10 day waiting period though?
It was a combination of two things: the Bloomberg-financed initiatives 594 and 1639 in Washington state mandating that all sales and private transfers go through a FFL and that a background check be conducted for all transfers, amongst many other restrictions. For many years, if you held a Washington Concealed Pistol License, and you bought at a LGS, you had the phone NICS instant background check done at the point of sale, and could walk out with your new handgun. Private sales/transfers had no background check or paperwork requirement: you exchanged money and walked away with your new firearm. Effective 1 July 2019, the FBI decided they could no longer participate in the instant background check for the state, so it now falls to local law enforcement to do it and having a CPL means nothing in terms of the waiting period. State law gives them 10 business days to either clear or deny the transfer. The typical handgun transfer fee in this area is $ 25, although I have seen a range of $ 15 to $ 50.
For this purchase via Armslist, I went to the LGS, bought the pistol from the seller, we both filled out the sales/transfer paperwork, I filled out the 4473 and background check paperwork, paid a $ 27.19 transfer fee ($25 plus local sales tax) we shook hands and he drove away. The LGS now has to store the pistol in their safe and I have to drive back there in 10 days to pick it up. One trip to the seller and two trips to the buyer. So it is a real pain in the tuchis, and I have not heard of any significant upsurge in denied purchases as a result of the new requirements.

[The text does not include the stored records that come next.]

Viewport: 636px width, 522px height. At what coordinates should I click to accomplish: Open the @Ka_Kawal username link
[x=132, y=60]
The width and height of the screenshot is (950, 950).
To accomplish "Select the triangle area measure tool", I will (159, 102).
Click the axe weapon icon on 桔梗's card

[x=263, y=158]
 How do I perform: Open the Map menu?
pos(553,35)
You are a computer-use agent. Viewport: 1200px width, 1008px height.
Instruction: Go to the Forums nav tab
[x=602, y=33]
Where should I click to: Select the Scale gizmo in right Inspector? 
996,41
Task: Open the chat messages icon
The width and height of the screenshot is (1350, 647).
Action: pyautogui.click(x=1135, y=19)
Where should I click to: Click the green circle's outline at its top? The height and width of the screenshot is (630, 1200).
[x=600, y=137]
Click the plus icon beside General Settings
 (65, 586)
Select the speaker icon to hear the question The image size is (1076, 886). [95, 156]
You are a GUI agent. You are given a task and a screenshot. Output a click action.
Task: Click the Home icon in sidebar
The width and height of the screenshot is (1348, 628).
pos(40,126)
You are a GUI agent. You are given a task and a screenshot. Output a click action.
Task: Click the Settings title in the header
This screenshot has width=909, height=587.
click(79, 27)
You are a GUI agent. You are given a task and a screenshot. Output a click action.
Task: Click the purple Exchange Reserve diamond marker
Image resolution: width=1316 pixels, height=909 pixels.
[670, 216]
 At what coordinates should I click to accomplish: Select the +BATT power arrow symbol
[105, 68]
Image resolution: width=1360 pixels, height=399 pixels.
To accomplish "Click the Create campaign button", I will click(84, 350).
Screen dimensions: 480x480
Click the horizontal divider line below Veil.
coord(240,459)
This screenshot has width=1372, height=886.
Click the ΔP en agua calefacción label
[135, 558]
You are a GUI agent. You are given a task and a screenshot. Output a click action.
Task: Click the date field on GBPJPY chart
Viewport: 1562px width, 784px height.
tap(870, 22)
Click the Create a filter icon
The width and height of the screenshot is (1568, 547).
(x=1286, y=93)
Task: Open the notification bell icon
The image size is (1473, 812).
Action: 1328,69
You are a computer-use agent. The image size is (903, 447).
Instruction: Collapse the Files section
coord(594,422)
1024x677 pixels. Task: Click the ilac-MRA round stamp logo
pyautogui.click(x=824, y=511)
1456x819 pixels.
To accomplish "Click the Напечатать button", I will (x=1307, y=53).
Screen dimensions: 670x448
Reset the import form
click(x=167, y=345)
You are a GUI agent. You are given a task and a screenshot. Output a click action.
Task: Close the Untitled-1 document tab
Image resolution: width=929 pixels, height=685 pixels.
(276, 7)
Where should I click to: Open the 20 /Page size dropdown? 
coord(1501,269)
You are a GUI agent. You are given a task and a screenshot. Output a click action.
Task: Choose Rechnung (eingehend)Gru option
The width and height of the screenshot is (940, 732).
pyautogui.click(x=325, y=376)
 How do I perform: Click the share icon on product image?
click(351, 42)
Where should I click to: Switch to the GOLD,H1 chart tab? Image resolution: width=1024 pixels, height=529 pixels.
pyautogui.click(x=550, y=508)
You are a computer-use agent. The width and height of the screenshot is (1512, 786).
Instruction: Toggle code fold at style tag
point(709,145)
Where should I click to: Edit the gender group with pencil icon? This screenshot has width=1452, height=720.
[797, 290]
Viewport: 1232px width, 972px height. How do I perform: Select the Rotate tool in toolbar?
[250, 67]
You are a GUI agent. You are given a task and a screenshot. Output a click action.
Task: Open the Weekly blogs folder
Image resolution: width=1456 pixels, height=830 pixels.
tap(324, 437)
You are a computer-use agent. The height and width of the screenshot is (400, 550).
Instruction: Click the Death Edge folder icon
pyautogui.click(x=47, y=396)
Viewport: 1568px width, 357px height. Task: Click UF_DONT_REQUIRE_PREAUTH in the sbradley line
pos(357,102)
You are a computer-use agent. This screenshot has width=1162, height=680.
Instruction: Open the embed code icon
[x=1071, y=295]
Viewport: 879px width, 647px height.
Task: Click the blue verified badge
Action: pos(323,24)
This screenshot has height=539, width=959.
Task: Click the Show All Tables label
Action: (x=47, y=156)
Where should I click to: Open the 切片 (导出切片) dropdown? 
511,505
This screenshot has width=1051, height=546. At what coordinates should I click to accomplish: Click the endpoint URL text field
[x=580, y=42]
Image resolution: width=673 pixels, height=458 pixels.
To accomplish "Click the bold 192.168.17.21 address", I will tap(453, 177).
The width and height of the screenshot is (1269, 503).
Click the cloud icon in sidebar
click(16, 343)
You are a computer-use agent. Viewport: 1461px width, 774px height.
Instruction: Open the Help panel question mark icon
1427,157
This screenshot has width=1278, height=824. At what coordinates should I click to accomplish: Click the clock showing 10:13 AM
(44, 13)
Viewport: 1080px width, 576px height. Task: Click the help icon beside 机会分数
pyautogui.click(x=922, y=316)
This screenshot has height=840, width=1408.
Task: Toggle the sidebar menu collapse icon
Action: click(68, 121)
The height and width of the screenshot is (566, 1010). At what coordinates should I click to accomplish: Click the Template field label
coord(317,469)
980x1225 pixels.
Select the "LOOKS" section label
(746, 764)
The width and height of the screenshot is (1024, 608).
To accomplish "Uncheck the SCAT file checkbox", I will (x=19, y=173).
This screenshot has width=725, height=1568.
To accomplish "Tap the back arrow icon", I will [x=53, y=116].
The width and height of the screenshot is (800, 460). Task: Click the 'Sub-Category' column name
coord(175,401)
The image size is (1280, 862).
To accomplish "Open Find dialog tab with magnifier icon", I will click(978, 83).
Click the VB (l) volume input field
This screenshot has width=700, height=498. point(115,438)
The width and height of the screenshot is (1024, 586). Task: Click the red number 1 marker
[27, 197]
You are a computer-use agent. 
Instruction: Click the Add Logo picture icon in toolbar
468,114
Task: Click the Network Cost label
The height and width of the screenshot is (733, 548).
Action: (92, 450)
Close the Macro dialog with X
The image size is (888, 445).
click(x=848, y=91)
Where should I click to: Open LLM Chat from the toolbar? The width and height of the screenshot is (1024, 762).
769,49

The same requirements now apply to the gun shows. I am a member of Washington Arms Collectors, which does a large show in Monroe or Puyallup every month. Since the change in state laws, the shows are now a ghost town. No one wants to drive 100 miles in Seattle-area traffic to go to the show, buy a handgun, and then have to make another long drive 10 days later to pick up the pistol from the FFL. The only ones making a profit at the shows now are the FFLs doing a transfer. If I am driving 85 miles to the Puyallup show and making a purchase, if there is not a FFL local to me at the show for the transfer, so I can drive locally to pick it up, I am not making any purchases at the show.
So Washington went from having amongst the best set of gun laws in the country to having some of the most strict, thanks in large part to financing from the Bloomberg group. The progressives of Seattle and King County keep trying more state legislation on modern sporting rifles, magazine capacity, ammunition sales, and a registry.